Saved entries
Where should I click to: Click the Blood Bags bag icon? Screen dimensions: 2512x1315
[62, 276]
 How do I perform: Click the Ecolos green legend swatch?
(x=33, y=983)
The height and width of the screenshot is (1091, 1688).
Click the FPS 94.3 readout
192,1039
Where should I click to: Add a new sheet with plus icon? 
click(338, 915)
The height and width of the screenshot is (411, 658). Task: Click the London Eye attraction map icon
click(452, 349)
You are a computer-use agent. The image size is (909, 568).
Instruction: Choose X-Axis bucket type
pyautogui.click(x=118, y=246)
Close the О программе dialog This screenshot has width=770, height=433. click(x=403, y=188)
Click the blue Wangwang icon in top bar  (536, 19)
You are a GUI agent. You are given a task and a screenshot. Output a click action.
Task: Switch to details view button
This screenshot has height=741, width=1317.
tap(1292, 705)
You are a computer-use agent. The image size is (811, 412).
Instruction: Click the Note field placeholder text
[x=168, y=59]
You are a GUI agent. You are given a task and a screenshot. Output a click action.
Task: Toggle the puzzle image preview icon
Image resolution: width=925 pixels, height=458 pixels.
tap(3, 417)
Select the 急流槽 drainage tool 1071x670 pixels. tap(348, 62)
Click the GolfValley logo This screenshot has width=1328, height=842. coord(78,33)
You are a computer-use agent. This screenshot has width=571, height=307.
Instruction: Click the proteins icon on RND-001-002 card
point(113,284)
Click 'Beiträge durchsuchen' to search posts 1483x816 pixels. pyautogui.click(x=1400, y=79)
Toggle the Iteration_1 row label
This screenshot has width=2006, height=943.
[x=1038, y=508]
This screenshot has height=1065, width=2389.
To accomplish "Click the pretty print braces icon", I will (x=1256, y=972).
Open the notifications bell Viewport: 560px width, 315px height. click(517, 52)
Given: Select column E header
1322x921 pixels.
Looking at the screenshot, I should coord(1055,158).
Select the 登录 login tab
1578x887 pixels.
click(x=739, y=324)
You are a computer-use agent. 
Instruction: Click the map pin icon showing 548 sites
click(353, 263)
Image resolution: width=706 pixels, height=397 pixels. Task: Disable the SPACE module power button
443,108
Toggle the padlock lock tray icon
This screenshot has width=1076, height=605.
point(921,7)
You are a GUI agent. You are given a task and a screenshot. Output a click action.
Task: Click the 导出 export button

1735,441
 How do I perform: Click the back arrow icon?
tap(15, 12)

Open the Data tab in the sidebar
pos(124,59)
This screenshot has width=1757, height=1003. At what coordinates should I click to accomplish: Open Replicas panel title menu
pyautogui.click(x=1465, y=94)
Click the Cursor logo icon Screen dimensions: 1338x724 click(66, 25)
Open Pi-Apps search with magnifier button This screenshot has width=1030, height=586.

What you have to do —
Write out the entries in full, exactly as given.

Problem solution —
Where should I click to: Click the Blood Bags bag icon? Screen dimensions: 2512x1315
[62, 276]
 How do I perform: Click the Ecolos green legend swatch?
(x=33, y=983)
The height and width of the screenshot is (1091, 1688).
Click the FPS 94.3 readout
192,1039
Where should I click to: Add a new sheet with plus icon? 
click(338, 915)
The height and width of the screenshot is (411, 658). Task: Click the London Eye attraction map icon
click(452, 349)
You are a computer-use agent. The image size is (909, 568).
Instruction: Choose X-Axis bucket type
pyautogui.click(x=118, y=246)
Close the О программе dialog This screenshot has width=770, height=433. click(x=403, y=188)
Click the blue Wangwang icon in top bar  (536, 19)
You are a GUI agent. You are given a task and a screenshot. Output a click action.
Task: Switch to details view button
This screenshot has height=741, width=1317.
tap(1292, 705)
You are a computer-use agent. The image size is (811, 412).
Instruction: Click the Note field placeholder text
[x=168, y=59]
You are a GUI agent. You are given a task and a screenshot. Output a click action.
Task: Toggle the puzzle image preview icon
Image resolution: width=925 pixels, height=458 pixels.
tap(3, 417)
Select the 急流槽 drainage tool 1071x670 pixels. tap(348, 62)
Click the GolfValley logo This screenshot has width=1328, height=842. coord(78,33)
You are a computer-use agent. This screenshot has width=571, height=307.
Instruction: Click the proteins icon on RND-001-002 card
point(113,284)
Click 'Beiträge durchsuchen' to search posts 1483x816 pixels. pyautogui.click(x=1400, y=79)
Toggle the Iteration_1 row label
This screenshot has width=2006, height=943.
[x=1038, y=508]
This screenshot has height=1065, width=2389.
To accomplish "Click the pretty print braces icon", I will (x=1256, y=972).
Open the notifications bell Viewport: 560px width, 315px height. click(517, 52)
Given: Select column E header
1322x921 pixels.
Looking at the screenshot, I should coord(1055,158).
Select the 登录 login tab
1578x887 pixels.
click(x=739, y=324)
You are a computer-use agent. 
Instruction: Click the map pin icon showing 548 sites
click(353, 263)
Image resolution: width=706 pixels, height=397 pixels. Task: Disable the SPACE module power button
443,108
Toggle the padlock lock tray icon
This screenshot has width=1076, height=605.
point(921,7)
You are a GUI agent. You are given a task and a screenshot. Output a click action.
Task: Click the 导出 export button

1735,441
 How do I perform: Click the back arrow icon?
tap(15, 12)

Open the Data tab in the sidebar
pos(124,59)
This screenshot has width=1757, height=1003. At what coordinates should I click to accomplish: Open Replicas panel title menu
pyautogui.click(x=1465, y=94)
Click the Cursor logo icon Screen dimensions: 1338x724 click(66, 25)
Open Pi-Apps search with magnifier button This screenshot has width=1030, height=586.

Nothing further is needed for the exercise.